La Cour suprême du Brésil a ordonné dimanche au gouvernement de Rio de Janeiro de « conserver et documenter » toutes les preuves matérielles liées à une sanglante opération policière qui a fait plus d'une centaine de morts.
Dans une décision rendue ce dimanche, le juge Alexandre de Moraes a ordonné que la conservation et la documentation totales des éléments matériels, y compris les rapports d'expertise et leurs chaînes de conservation, soient effectuées de manière « rigoureuse et complète » pour garantir la transparence et l'enquête des faits par le ministère public.
Cette demande s'inscrit dans un précédent arrêt de la Cour, dans lequel une série de nouvelles règles ont été émises pour mener des opérations policières dans les favelas de l'État de Rio de Janeiro, dans le but de prévenir les violations des droits de l'homme.
La Cour suprême cherche à vérifier si le gouvernement de l'État s'est conformé aux décisions imposées et si l'opération a été menée conformément aux protocoles relatifs aux droits de l'homme établis par la Cour.
Selon le document, le gouverneur de Rio de Janeiro, Cláudio Castro, doit être informé le plus tôt possible, même ce dimanche, pour garantir le respect immédiat de la décision.

Outre la mesure conservatoire, le magistrat a fixé pour le 5 novembre prochain une audience conjointe avec près de 20 organisations de défense des droits humains, mouvements sociaux et entités de la société civile qui opèrent dans les complexes des favelas.
Ce lundi, le gouverneur doit comparaître devant Moraes en audience pour répondre à une série de questions cruciales, comme le bilan officiel des morts et des blessés, la présentation du rapport détaillé de l'opération et les mesures adoptées pour venir en aide aux victimes.
La méga opération policière dans les favelas de Penha et Alemão, qui a mobilisé 2 500 policiers, visait à lutter contre le Comando Vermelho, l'un des plus grands gangs de trafiquants de drogue au Brésil.
Pour l’instant, le bilan des morts n’est pas clair et varie selon les sources. Selon les chiffres du Bureau du Défenseur public, l'institution publique qui a compilé les données, le nombre de morts s'élève à 132, mais le gouvernement régional n'en a confirmé que 121.

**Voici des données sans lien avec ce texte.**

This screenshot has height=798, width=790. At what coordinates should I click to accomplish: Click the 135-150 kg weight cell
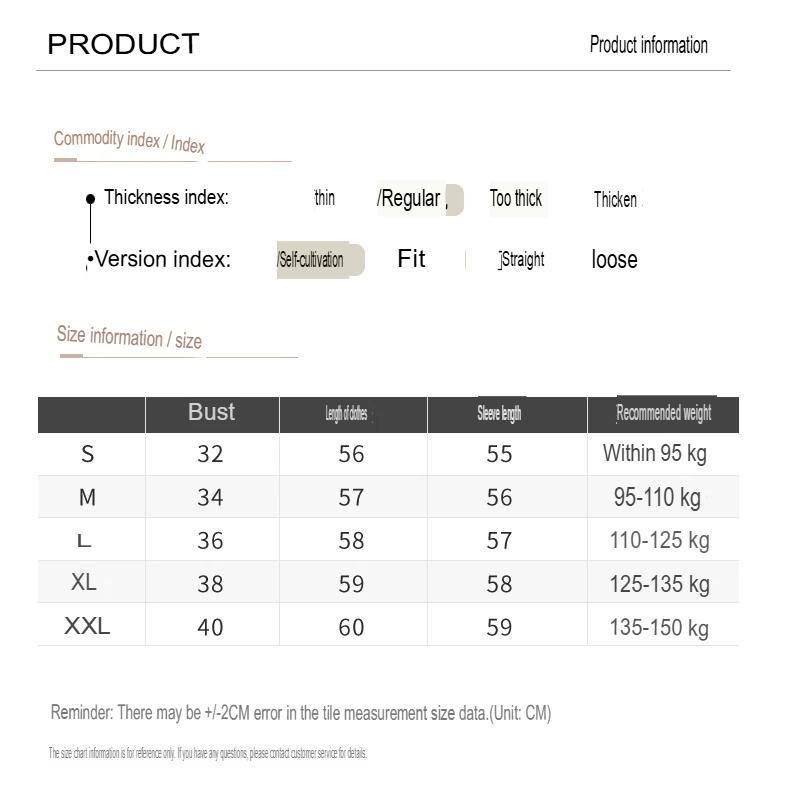[659, 627]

Castro, politiquement responsable de l'intervention, a déclaré que l'opération était un « succès », en éliminant les quatre agents qui ont perdu la vie au cours du déroulement de l'action, qu'il a qualifiés de seules victimes.

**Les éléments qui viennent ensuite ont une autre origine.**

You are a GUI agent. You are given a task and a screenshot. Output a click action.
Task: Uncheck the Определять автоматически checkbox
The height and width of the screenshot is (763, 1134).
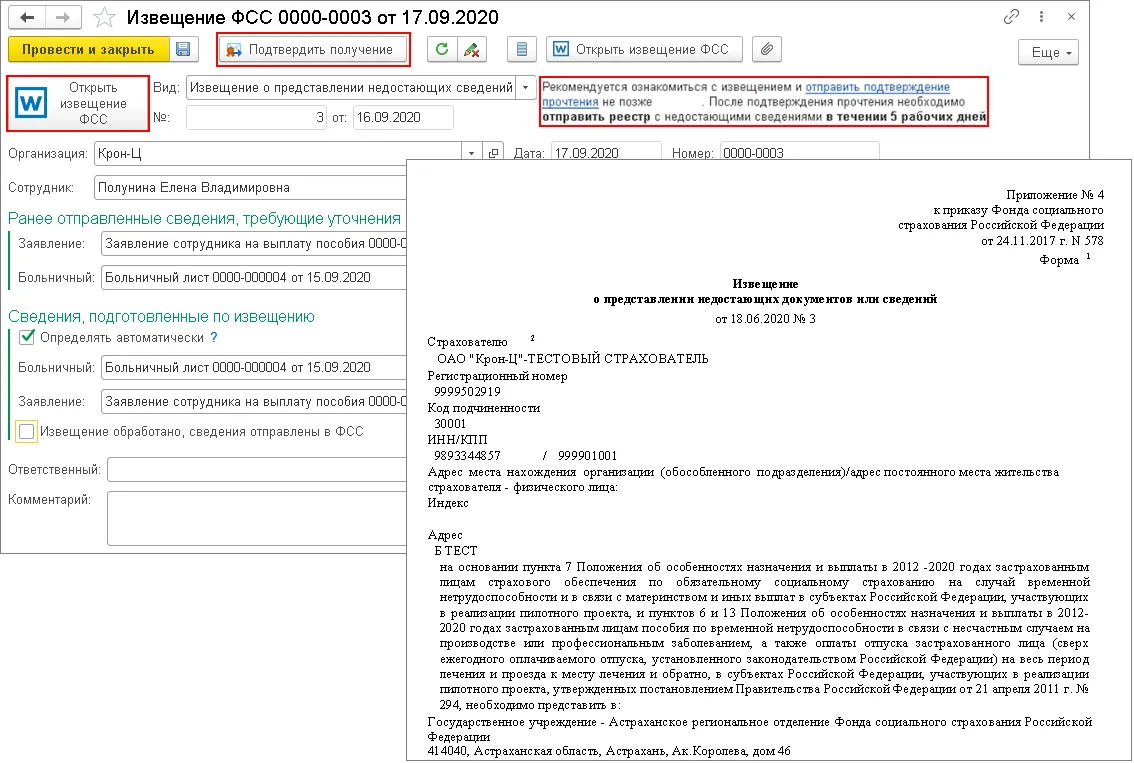tap(27, 338)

L'affaire a suscité une vive controverse au Brésil et a conduit l'ONU et les organisations de défense des droits de l'homme à demander des enquêtes indépendantes.
Selon les autorités de l'État, la grande majorité des personnes tuées avaient des antécédents judiciaires pour des délits graves tels que le trafic de drogue et les homicides et près de la moitié faisaient l'objet de mandats d'arrêt à leur encontre.
Sur les 100 mandats d'arrêt qui ont justifié l'opération, émis par des juges de Rio de Janeiro et d'autres États, les 2 500 policiers qui ont participé à l'action n'en ont purgé que 20.
Parmi les morts identifiés figurent 40 originaires d'autres États du Brésil, que le gouvernement régional a identifiés comme des dirigeants de groupes armés d'autres régions liés au Commandement rouge et qui se réfugiaient à Rio de Janeiro.
Selon le gouverneur Cláudio Castro, une mesure de la Cour suprême qui restreint depuis 2021 les opérations policières dans les favelas de Rio de Janeiro a fait de cette ville une destination pour les membres de groupes criminels d'autres régions cherchant à se cacher des autorités.
Les 40 morts identifiés comme membres d'organisations criminelles d'autres régions proviennent de zones d'influence du Commandement rouge, parmi lesquelles 13 de l'État amazonien du Pará (nord), six de Bahia (nord-est) et quatre du Ceará (nord-est).